- Interactive map of Brabant Lake
- Coordinates: 56°06′58″N 103°45′05″W﻿ / ﻿56.11611°N 103.75139°W
- Country: Canada
- Province: Saskatchewan
- District: Northern Saskatchewan Administration District

Population
- • Total: 102

= Brabant Lake =

Northern settlement in Saskatchewan, Canada

Brabant Lake is an Indian settlement of 102 people located in Northern Saskatchewan, Canada. Brabant Lake is 172 km northeast of La Ronge and 45 km southwest of Southend.

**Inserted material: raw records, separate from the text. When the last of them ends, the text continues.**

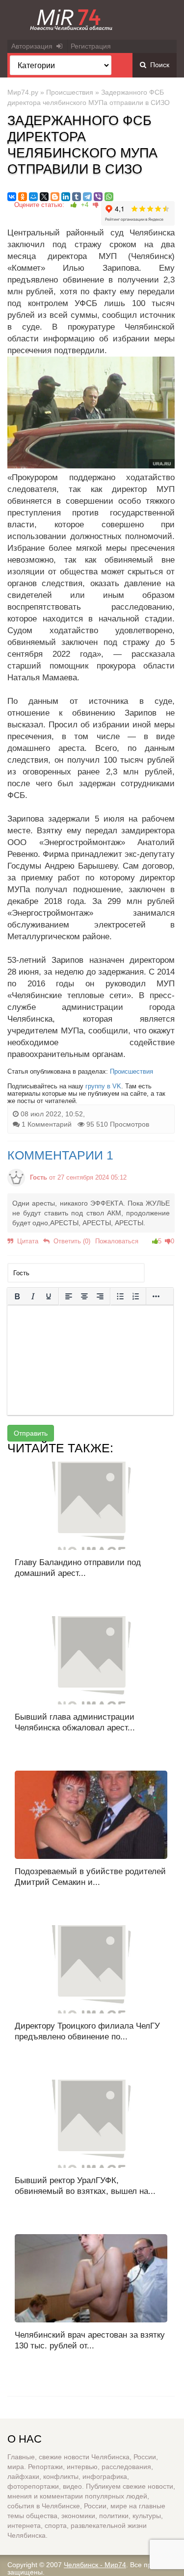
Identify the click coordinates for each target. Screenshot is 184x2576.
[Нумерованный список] (136, 1296)
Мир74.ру (22, 92)
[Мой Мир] (33, 196)
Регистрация (91, 46)
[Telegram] (87, 196)
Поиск (157, 65)
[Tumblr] (76, 196)
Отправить (31, 1433)
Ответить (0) (70, 1241)
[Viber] (98, 196)
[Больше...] (156, 1296)
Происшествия (69, 92)
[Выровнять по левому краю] (69, 1296)
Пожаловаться (116, 1241)
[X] (44, 196)
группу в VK (103, 1086)
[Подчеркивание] (48, 1296)
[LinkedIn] (65, 196)
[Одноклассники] (22, 196)
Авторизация (33, 46)
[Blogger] (55, 196)
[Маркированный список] (120, 1296)
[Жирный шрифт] (17, 1296)
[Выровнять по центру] (84, 1296)
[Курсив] (33, 1296)
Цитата (25, 1241)
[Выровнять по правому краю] (100, 1296)
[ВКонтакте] (11, 196)
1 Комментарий (47, 1124)
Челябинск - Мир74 (95, 2565)
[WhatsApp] (109, 196)
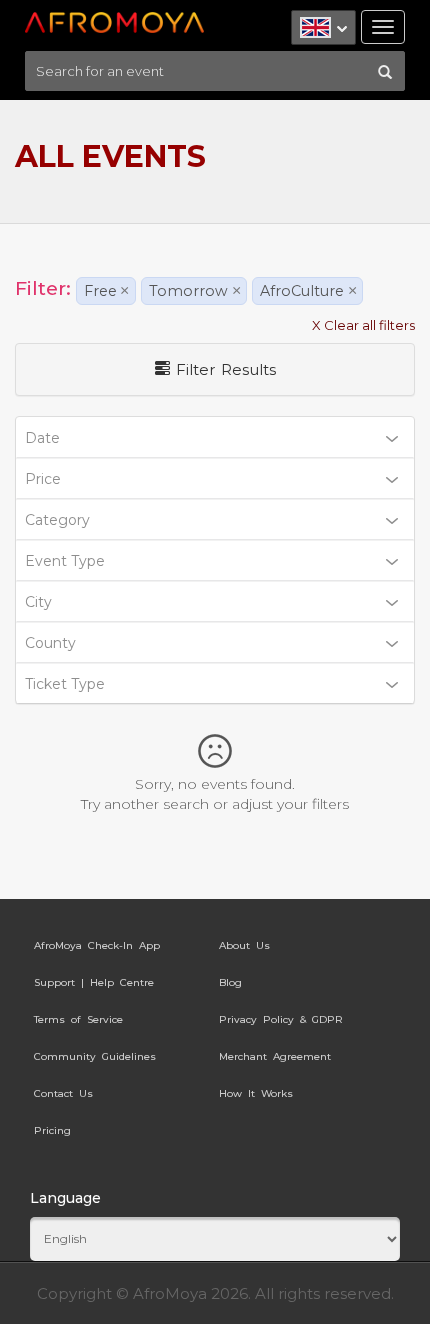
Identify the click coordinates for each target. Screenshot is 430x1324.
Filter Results (223, 369)
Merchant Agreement (275, 1056)
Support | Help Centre (94, 982)
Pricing (52, 1130)
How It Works (256, 1093)
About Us (244, 945)
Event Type (65, 561)
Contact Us (63, 1093)
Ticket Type (65, 684)
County (50, 643)
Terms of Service (78, 1019)
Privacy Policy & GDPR (281, 1019)
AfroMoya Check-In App (97, 945)
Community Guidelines (95, 1056)
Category (57, 520)
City (38, 602)
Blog (230, 982)
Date (42, 438)
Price (43, 479)
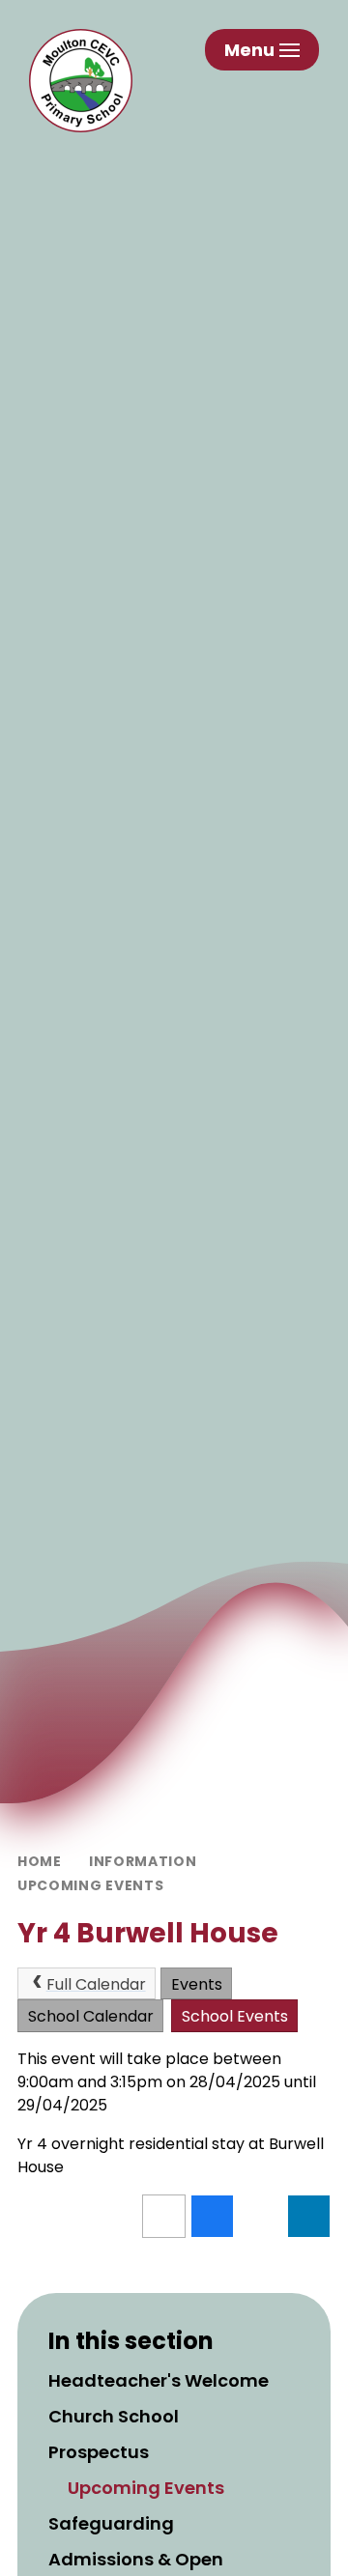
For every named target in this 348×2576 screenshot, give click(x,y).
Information (143, 1861)
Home (39, 1861)
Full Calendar (96, 1984)
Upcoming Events (90, 1885)
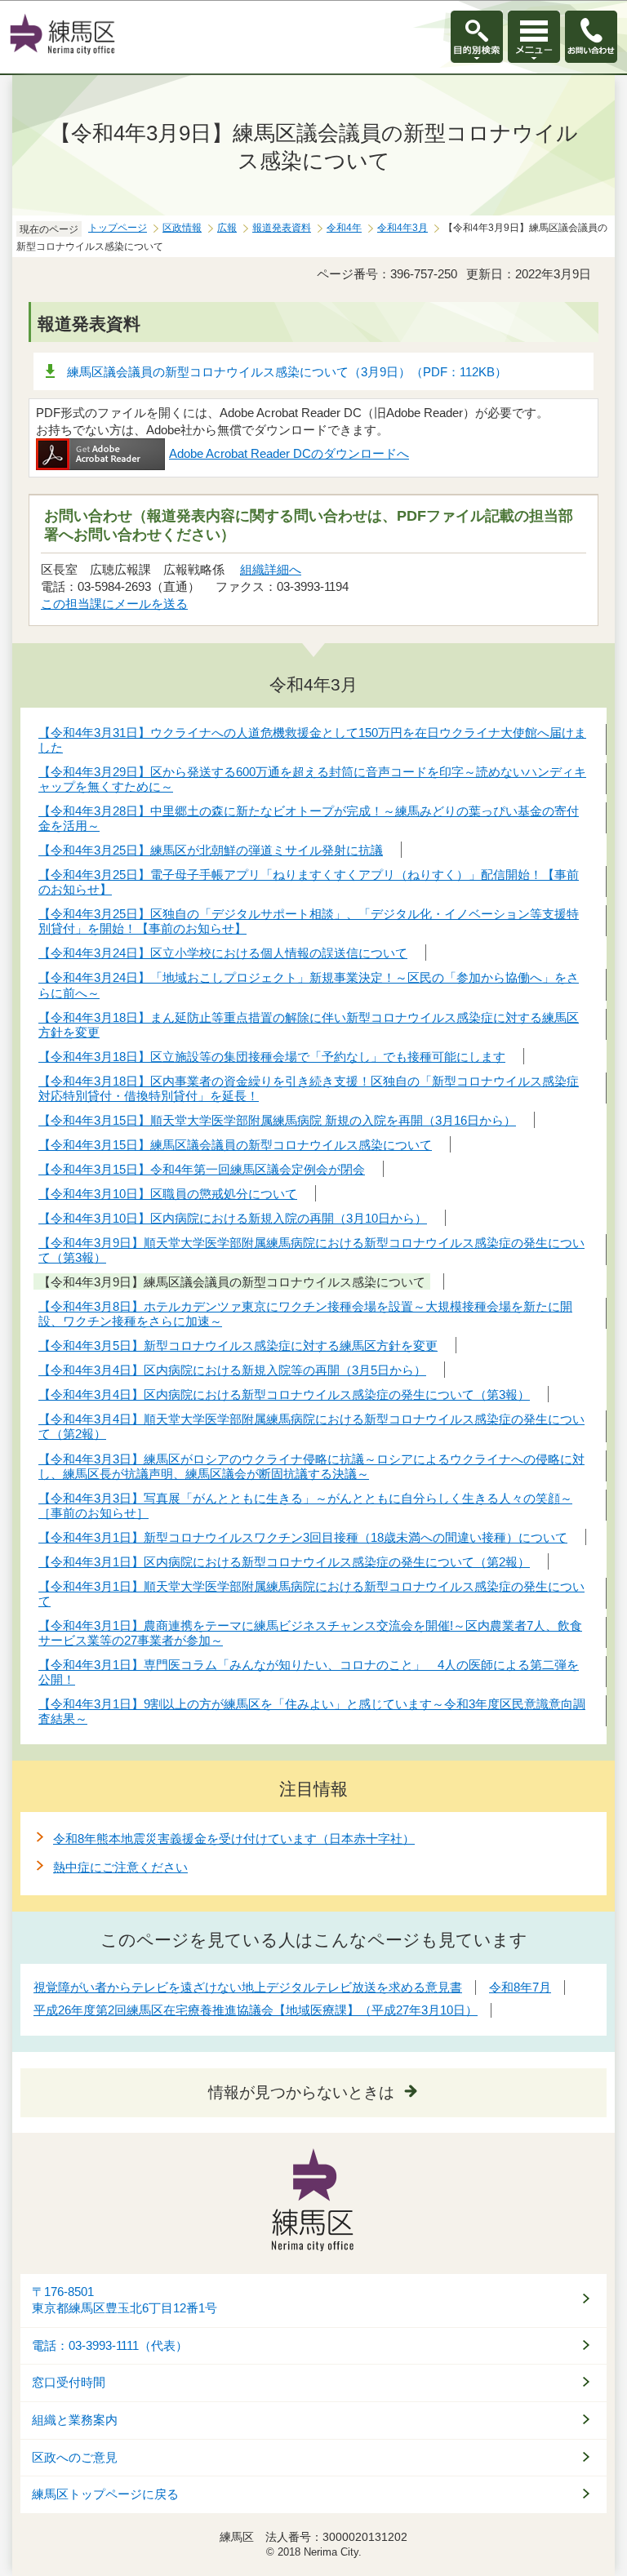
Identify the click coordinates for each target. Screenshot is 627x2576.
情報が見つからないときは (301, 2092)
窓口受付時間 (68, 2382)
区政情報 (182, 227)
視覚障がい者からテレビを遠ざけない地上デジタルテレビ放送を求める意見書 (247, 1987)
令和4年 (344, 227)
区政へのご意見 (75, 2457)
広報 (227, 227)
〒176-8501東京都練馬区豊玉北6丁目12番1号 (124, 2300)
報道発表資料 (281, 227)
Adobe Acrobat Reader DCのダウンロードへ (289, 453)
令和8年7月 (520, 1987)
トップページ (117, 227)
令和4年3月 (402, 227)
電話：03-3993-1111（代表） (110, 2345)
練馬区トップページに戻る (105, 2494)
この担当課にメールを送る (114, 604)
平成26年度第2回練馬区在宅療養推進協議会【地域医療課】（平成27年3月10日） (255, 2010)
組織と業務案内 (75, 2420)
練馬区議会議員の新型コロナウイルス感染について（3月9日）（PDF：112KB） (287, 372)
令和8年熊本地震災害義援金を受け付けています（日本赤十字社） (234, 1838)
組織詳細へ (270, 569)
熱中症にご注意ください (120, 1867)
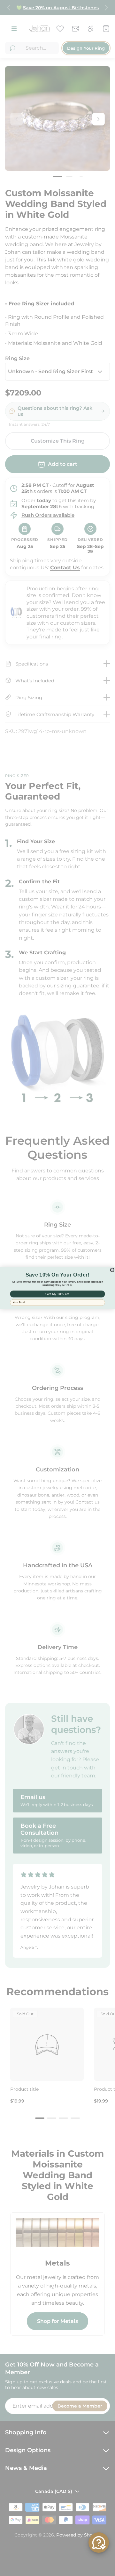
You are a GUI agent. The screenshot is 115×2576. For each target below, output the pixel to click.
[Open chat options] (98, 2542)
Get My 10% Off (57, 1294)
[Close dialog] (112, 1269)
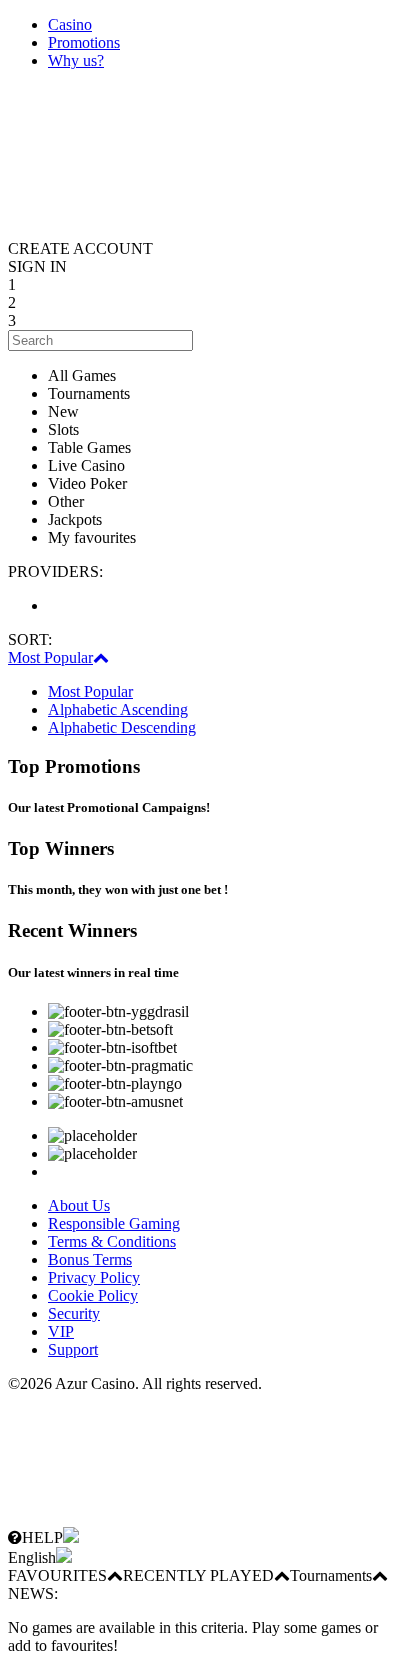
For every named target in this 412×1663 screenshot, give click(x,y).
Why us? (76, 60)
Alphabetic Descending (122, 727)
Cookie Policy (93, 1295)
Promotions (84, 42)
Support (73, 1349)
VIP (61, 1331)
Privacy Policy (94, 1277)
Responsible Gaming (114, 1223)
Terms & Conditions (112, 1241)
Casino (70, 24)
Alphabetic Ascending (118, 709)
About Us (79, 1205)
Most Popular (50, 657)
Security (74, 1313)
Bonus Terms (90, 1259)
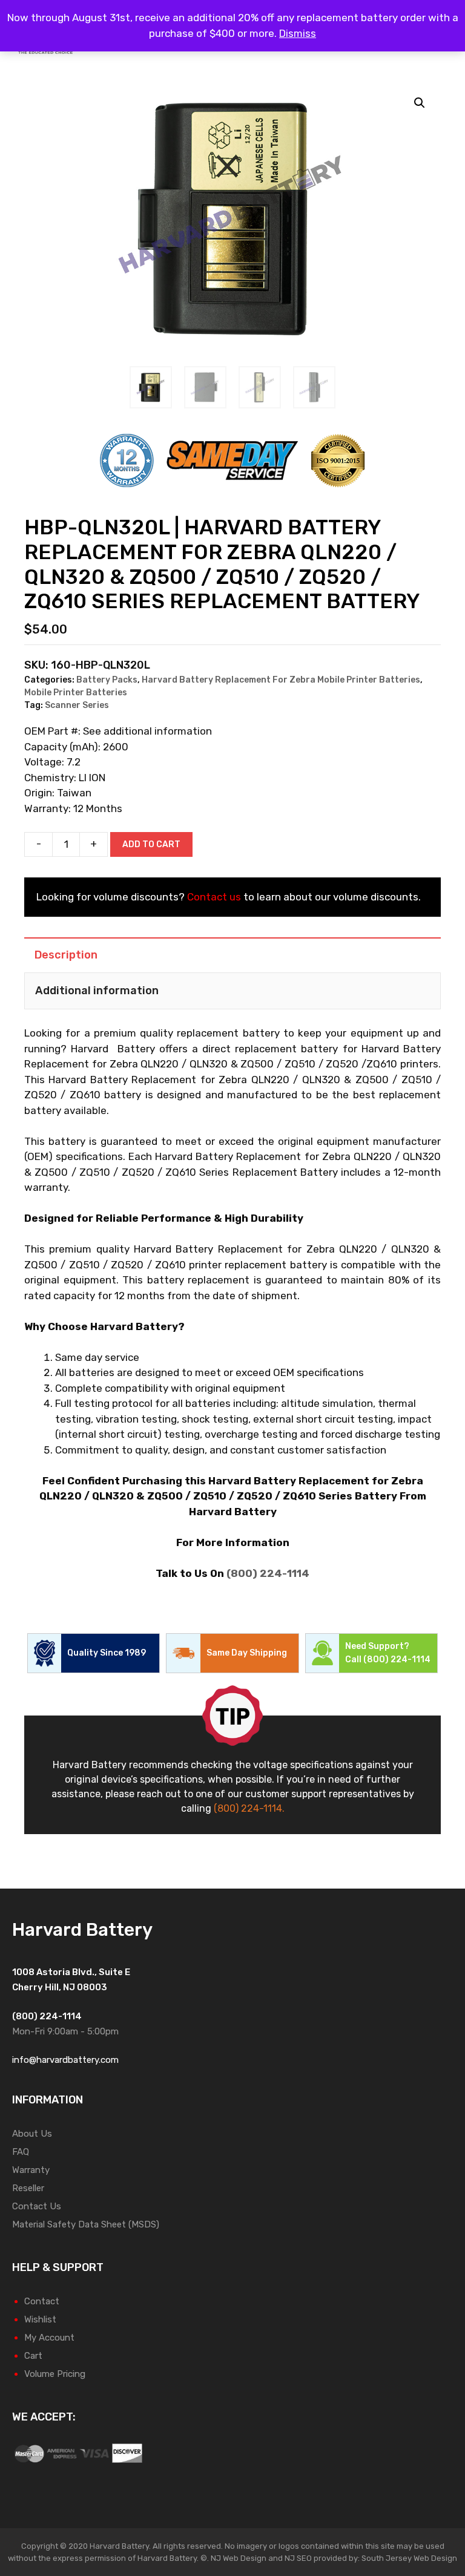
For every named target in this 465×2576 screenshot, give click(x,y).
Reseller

The community is located on the northern end of Brabant Lake near the mouth of the Waddy River and is accessed by Highway 102. The traditional name of the community in Cree is ᐑᐳᐢᑳᐏ ᓵᑲᐦᐃᑲᓂᕽ wîposkâwi-sâkahikanihk, meaning burnt area lake.

== Geography ==
Brabant is located in the Precambrian Shield in Saskatchewan's Northern Administration District.

== Demographics ==
The community's population in 2016 was 65, composed of Cree people. 35 people declared that their mother tongue is Cree language, 25 declared English, and 5 declared both Cree and English.

== Industry and tourism ==
Trapping, tourism, and mining are the main industries of the area. A local road provides access to Lower Waddy and Upper Waddy lakes. Near the community, on the shore of Brabant Lake, where Waddy River flows in, is a small, free campground with lake access.